Le magazine Forbes rapporte ainsi qu'au Canada, un cabinet d'avocats de Calgary cherche à produire comme preuve au tribunal les données d'activité collectées par un bracelet Fitbit, dans le cadre d'un procès civil de demande de dommages et intérêts consécutifs à un accident de voiture. Alors que d'ordinaire c'est un expert médical qui évalue subjectivement les conséquences de l'accident sur la vie quotidienne de la victime, les avocats souhaitent apporter des preuves objectives en utilisant les données issues du Fitbit de la jeune femme accidentée.

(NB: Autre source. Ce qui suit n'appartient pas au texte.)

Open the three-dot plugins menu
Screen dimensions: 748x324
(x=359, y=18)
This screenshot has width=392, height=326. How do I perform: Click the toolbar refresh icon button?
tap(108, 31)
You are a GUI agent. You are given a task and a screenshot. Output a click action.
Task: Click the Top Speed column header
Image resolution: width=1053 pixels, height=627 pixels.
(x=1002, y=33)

Le cabinet a injecté les données sur la plateforme d'analyse Vivametrica, pour produire un rapport qu'ils espèrent faire admettre en justice. Il est censé démontrer que l'activité quotidienne de leur cliente est anormalement faible depuis son accident en comparaison de la population globale et compte tenu de sa profession (coach sportif), et qu'elle doit donc être dédommagée à due proportion. C'est une première qui n'a que peu de chances d'aboutir, notamment parce qu'il n'existe pas de données Fitbit précédent l'accident qui s'est produit il y a quatre ans, mais elle ouvre la voie à de nouvelles possibilités.

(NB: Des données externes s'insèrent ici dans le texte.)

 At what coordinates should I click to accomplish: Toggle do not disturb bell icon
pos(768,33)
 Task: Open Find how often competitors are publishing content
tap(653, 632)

En droit français, le principe est que la preuve admissible est libre en matière civile (à l'exception d'actes tels que des contrats), administrative et pénale, ce qui offre aux avocats ou aux procureurs la possibilité de produire de telles données devant un tribunal à l'appui de leurs demandes. Ils peuvent aussi solliciter auprès du juge une ordonnance judiciaire pour obtenir auprès des prestataires les données collectées concernant une partie adverse ou un tiers au procès, si de telles données peuvent éclairer le tribunal.
Les Experts : wearables
Dans le cadre des enquêtes policières, la loi de géolocalisation du 28 mars 2014 prévoit déjà la possibilité pour la police judiciaire d'utiliser "tout moyen technique destiné à la localisation en temps réel", ce qui avait été clairement établi lors des débats comme la possibilité de géolocaliser n'importe quel objet connecté, soit directement par ses coordonnées GPS s'il en émet, soit par le truchement des réseaux fixes ou mobiles auxquels il est connecté.

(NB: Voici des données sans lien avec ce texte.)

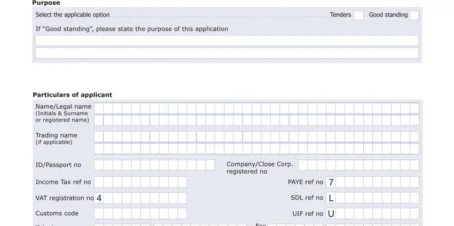Click Company/Close Corp. registered no field

(x=358, y=165)
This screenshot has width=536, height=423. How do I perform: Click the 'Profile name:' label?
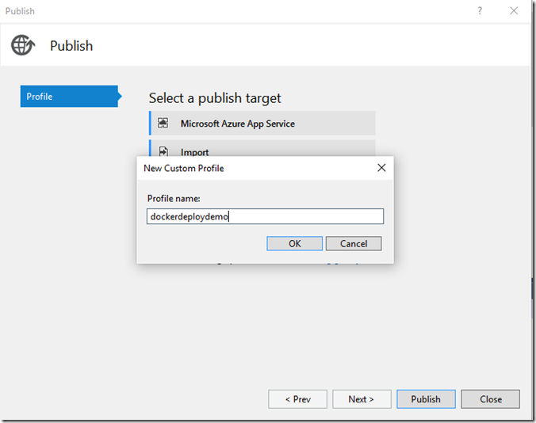click(x=174, y=197)
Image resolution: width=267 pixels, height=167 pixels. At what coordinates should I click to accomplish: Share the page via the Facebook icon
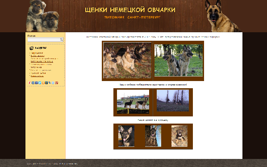click(x=37, y=83)
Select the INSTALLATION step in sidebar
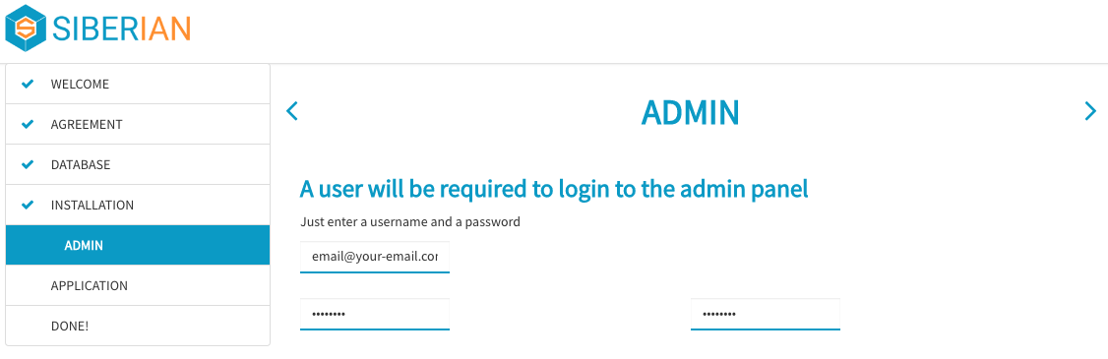The width and height of the screenshot is (1108, 359). tap(138, 205)
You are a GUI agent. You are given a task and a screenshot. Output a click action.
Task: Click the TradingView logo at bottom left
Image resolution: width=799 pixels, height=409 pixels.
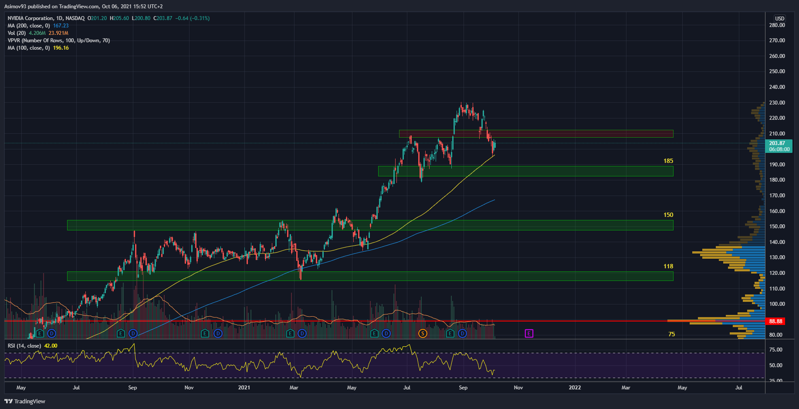click(x=25, y=401)
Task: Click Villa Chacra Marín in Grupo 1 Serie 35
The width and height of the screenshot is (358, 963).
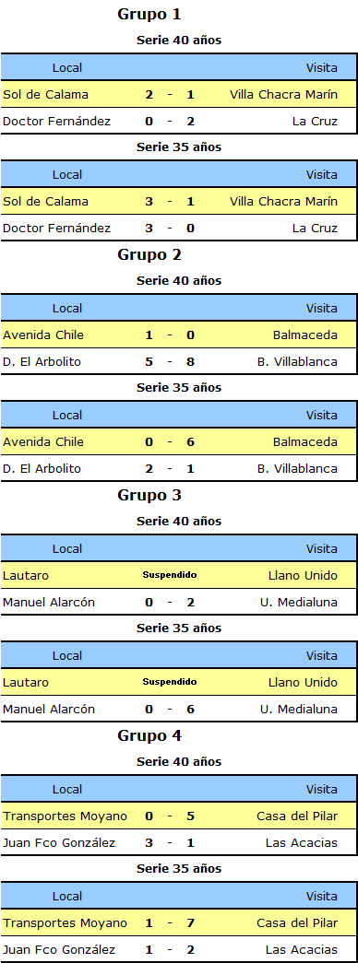Action: (283, 202)
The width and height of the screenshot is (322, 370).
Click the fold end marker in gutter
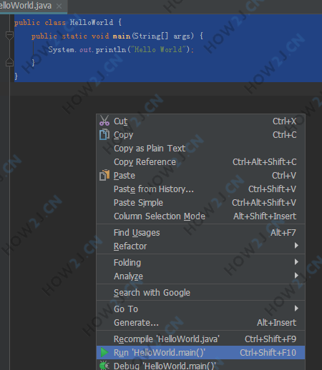9,62
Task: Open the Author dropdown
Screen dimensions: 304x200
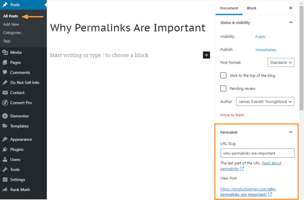Action: tap(265, 102)
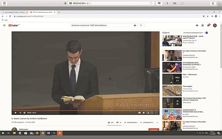This screenshot has width=222, height=139.
Task: Enter fullscreen mode in the video player
Action: click(156, 113)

Ce n'est qu'affaire d'imagination pour trouver les cas dans lesquels les objets connectés pourraient être utilisés en matière judiciaire.
Songez par exemple qu'avec les montres connectées telles que l'Apple Watch, qui captent en temps réel le rythme cardiaque de l'individu et transmettent instantanément (ou à intervalles réguliers) les données vers des serveurs distants, il deviendra possible d'établir avec une précision inédite la date de la mort d'une victime — dans une version moderne des aiguilles arrêtées d'une montre cassée, mais aussi de retracer l'heure et la durée exacte d'une éventuelle agression, avec tout l'électrocardiogramme disponible pour les médecins légistes. Pour peu que l'assassin dispose lui-même d'un objet connecté au moment du crime, sa simple présence à proximité pourra suffire à le compromettre.
Mais les objets connectés pourraient aussi servir à la défense. On peut ainsi imaginer qu'une personne accusée d'un vol à l'étalage puisse non seulement prouver qu'elle n'était pas là au moment du vol, mais qu'elle n'a pas couru à toute allure comme le prétendait le commerçant. Et puisque l'on commence déjà à identifier les personnes par leur rythme cardiaque, il sera possible de prouver que le bracelet ou la montre n'était pas porté par un tiers.